The statements were decidedly inappropriate, for a number of reasons. First, the president is supposed to be above politics. He holds a ceremonial post that includes welcoming new ambassadors and formally accepting their letters of credence, signing pardons approved by the Justice Ministry and meeting with the various parties after elections to determine which candidate has the best chance of forming a coalition.

After tragedies such as the Carmel fire or a terror attack, R”l, he visits the mourning families to offer comfort on behalf of the entire country.

To his credit, Peres has used his international connections and standing to attract entrepreneurs for large conferences that advance Israeli economic interests and enhance its image.

But his statement on Abbas was a crass attempt to interfere in the current political campaign. In endorsing Abbas as a willing peace partner whose hand is “stretched out to Israel” in the hope of renewing negotiations, he was in effect blaming Netanyahu for the diplomatic standstill. This, indeed, is the claim of Livni and Meretz leader Zahava Galon. But while it is legitimate for them to make such statements, it is completely illegitimate for the president to do so.

Furthermore, Peres’s comments on Abbas and those he made a few days later on the possibility of negotiating with Hamas invite pressure from the international community, which is eager to hear from none other than the president of Israel himself that Israel is to blame for the absence of diplomatic .

To be fair, Peres has many achievements to his credit in his very long and distinguished career. These include a crucial, behind-the-scenes role in the building of the nuclear reactor in Dimona, stabilizing the Israeli economy in 1985 when inflation was running at 400 percent annually, and standing up for the right of full-time yeshivah students to defer their military service.
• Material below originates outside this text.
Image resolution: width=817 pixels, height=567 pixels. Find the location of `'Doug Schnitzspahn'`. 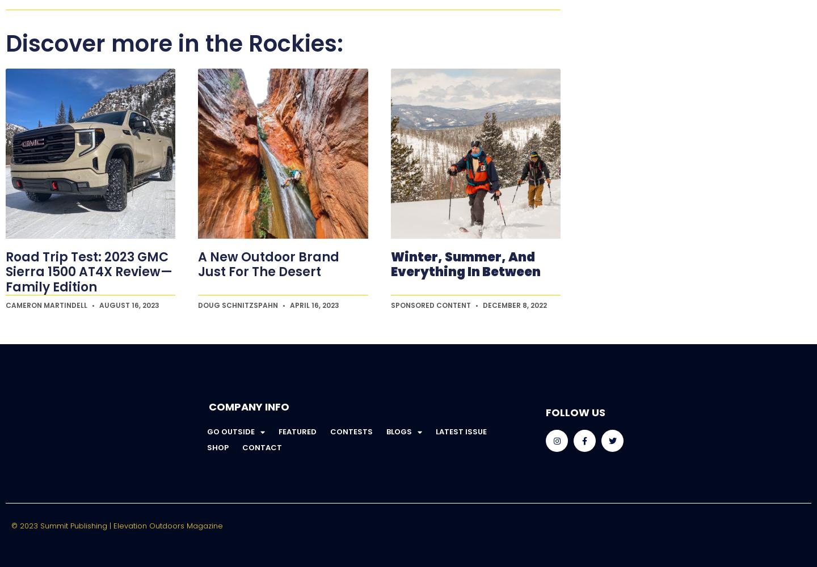

'Doug Schnitzspahn' is located at coordinates (239, 305).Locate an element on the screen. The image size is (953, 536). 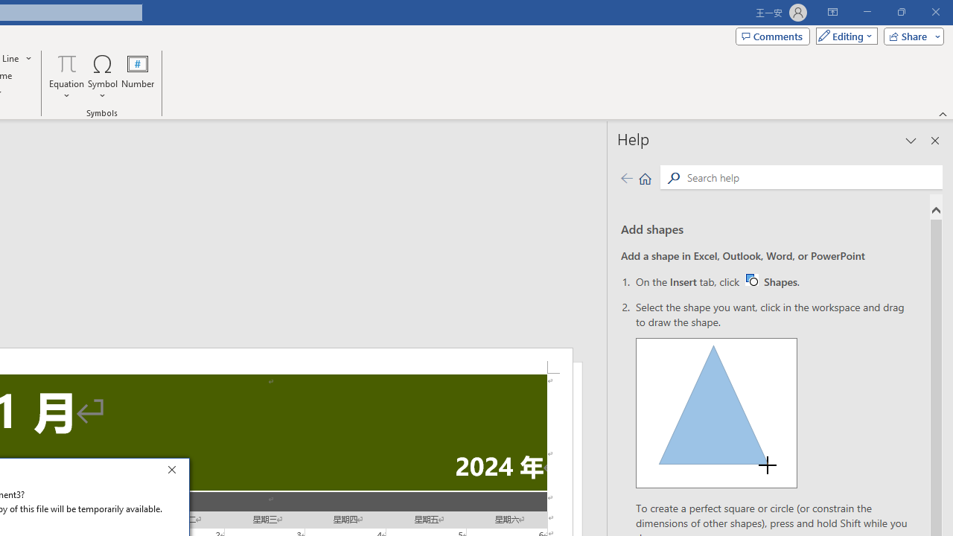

But on the negative side, he has done more to promote the myth of a peace process — with devastating consequences — than any other figure in Israeli politics. In his no-doubt genuine desire for peace, he has stubbornly ignored reality on the ground. And while most of the Israeli public has learned to distinguish between fact and fiction, between worthwhile goals and fantasy, Peres hasn’t.

He ignores the fact that Abbas doesn’t represent more than half of the “Palestinian people” — the Arabs who live in Gaza. He ignores the fact that Abbas turned down the scandalously generous offers of former Prime Minister Ehud Olmert that gave him Har Habayis and sovereignty over parts of Yerushalayim. He ignores the fact that Abbas is not fighting terrorism, that his security forces have stopped cooperating with Israel.

In the wake of Peres’s statements of the past week, there is room to revisit the entire question of whether Israel needs the institution of the presidency. Surely, the foreign minister or one of his deputies can welcome new ambassadors, the Justice Ministry can issue pardons without the signature of the president, and someone else within the political system can be found to count to 120 and figure out who has the best chance of forming a coalition.

The presidency, unlike the royal family in the United Kingdom, doesn’t bring in tourism or any other source of revenue or prestige that warrants the huge expenses involved in maintaining the presidential residence, office staff and travel arrangements. It is already clear that the budget that is passed after the Jan. 22 elections will include severe cuts; shutting down the presidency would save millions without eliminating any essential services.

The president can only fulfill his role as father figure of the nation and representative of Israel abroad if he remains above politics. Peres’s statements this week, which were typical of statements he made as a politician, make it impossible for him to do the job.